◆ **Extracted records**:
++++++++
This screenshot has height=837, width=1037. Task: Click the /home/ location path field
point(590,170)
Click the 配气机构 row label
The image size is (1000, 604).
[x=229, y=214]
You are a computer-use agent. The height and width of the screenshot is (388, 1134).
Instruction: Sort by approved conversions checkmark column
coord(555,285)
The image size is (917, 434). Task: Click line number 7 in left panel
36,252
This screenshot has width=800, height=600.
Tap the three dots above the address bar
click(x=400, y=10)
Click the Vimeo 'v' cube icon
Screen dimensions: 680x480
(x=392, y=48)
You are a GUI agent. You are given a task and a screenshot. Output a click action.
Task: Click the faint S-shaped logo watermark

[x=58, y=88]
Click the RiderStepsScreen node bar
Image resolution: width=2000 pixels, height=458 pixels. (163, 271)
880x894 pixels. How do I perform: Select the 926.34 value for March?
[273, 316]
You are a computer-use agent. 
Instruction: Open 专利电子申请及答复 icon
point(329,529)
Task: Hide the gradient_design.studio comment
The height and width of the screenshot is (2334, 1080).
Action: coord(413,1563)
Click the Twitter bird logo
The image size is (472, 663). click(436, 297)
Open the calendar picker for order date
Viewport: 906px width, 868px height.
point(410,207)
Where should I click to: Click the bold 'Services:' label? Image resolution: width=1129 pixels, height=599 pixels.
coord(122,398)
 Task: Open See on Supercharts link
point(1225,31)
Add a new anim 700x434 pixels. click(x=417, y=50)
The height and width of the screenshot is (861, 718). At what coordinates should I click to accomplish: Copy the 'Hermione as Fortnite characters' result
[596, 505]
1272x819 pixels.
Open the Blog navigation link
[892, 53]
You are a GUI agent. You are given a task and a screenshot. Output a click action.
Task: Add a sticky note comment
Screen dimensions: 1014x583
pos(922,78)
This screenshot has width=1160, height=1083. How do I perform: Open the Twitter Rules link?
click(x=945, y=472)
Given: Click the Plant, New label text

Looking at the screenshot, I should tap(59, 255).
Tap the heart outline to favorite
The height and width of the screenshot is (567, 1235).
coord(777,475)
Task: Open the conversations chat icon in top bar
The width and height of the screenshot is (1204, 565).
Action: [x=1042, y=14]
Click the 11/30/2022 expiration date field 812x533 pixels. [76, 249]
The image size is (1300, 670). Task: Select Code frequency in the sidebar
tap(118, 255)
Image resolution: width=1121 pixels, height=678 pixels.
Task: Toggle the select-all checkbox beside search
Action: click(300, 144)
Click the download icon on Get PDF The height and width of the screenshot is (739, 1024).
++++++++
◆ **WHAT IS NEEDED**: Output the entries exactly.

◆ **WRITTEN ANSWER**:
This screenshot has height=837, width=1037. Task: Click the /home/ location path field
point(590,170)
Click the 配气机构 row label
The image size is (1000, 604).
[x=229, y=214]
You are a computer-use agent. The height and width of the screenshot is (388, 1134).
Instruction: Sort by approved conversions checkmark column
coord(555,285)
The image size is (917, 434). Task: Click line number 7 in left panel
36,252
This screenshot has width=800, height=600.
Tap the three dots above the address bar
click(x=400, y=10)
Click the Vimeo 'v' cube icon
Screen dimensions: 680x480
(x=392, y=48)
You are a GUI agent. You are given a task and a screenshot. Output a click action.
Task: Click the faint S-shaped logo watermark

[x=58, y=88]
Click the RiderStepsScreen node bar
Image resolution: width=2000 pixels, height=458 pixels. (163, 271)
880x894 pixels. How do I perform: Select the 926.34 value for March?
[273, 316]
You are a computer-use agent. 
Instruction: Open 专利电子申请及答复 icon
point(329,529)
Task: Hide the gradient_design.studio comment
The height and width of the screenshot is (2334, 1080).
Action: coord(413,1563)
Click the Twitter bird logo
The image size is (472, 663). click(436, 297)
Open the calendar picker for order date
Viewport: 906px width, 868px height.
point(410,207)
Where should I click to: Click the bold 'Services:' label? Image resolution: width=1129 pixels, height=599 pixels.
coord(122,398)
 Task: Open See on Supercharts link
point(1225,31)
Add a new anim 700x434 pixels. click(x=417, y=50)
The height and width of the screenshot is (861, 718). At what coordinates should I click to accomplish: Copy the 'Hermione as Fortnite characters' result
[596, 505]
1272x819 pixels.
Open the Blog navigation link
[892, 53]
You are a GUI agent. You are given a task and a screenshot. Output a click action.
Task: Add a sticky note comment
Screen dimensions: 1014x583
pos(922,78)
This screenshot has width=1160, height=1083. How do I perform: Open the Twitter Rules link?
click(x=945, y=472)
Given: Click the Plant, New label text

Looking at the screenshot, I should tap(59, 255).
Tap the heart outline to favorite
The height and width of the screenshot is (567, 1235).
coord(777,475)
Task: Open the conversations chat icon in top bar
The width and height of the screenshot is (1204, 565).
Action: [x=1042, y=14]
Click the 11/30/2022 expiration date field 812x533 pixels. [76, 249]
The image size is (1300, 670). Task: Select Code frequency in the sidebar
tap(118, 255)
Image resolution: width=1121 pixels, height=678 pixels.
Task: Toggle the select-all checkbox beside search
Action: click(300, 144)
Click the download icon on Get PDF The height and width of the screenshot is (739, 1024).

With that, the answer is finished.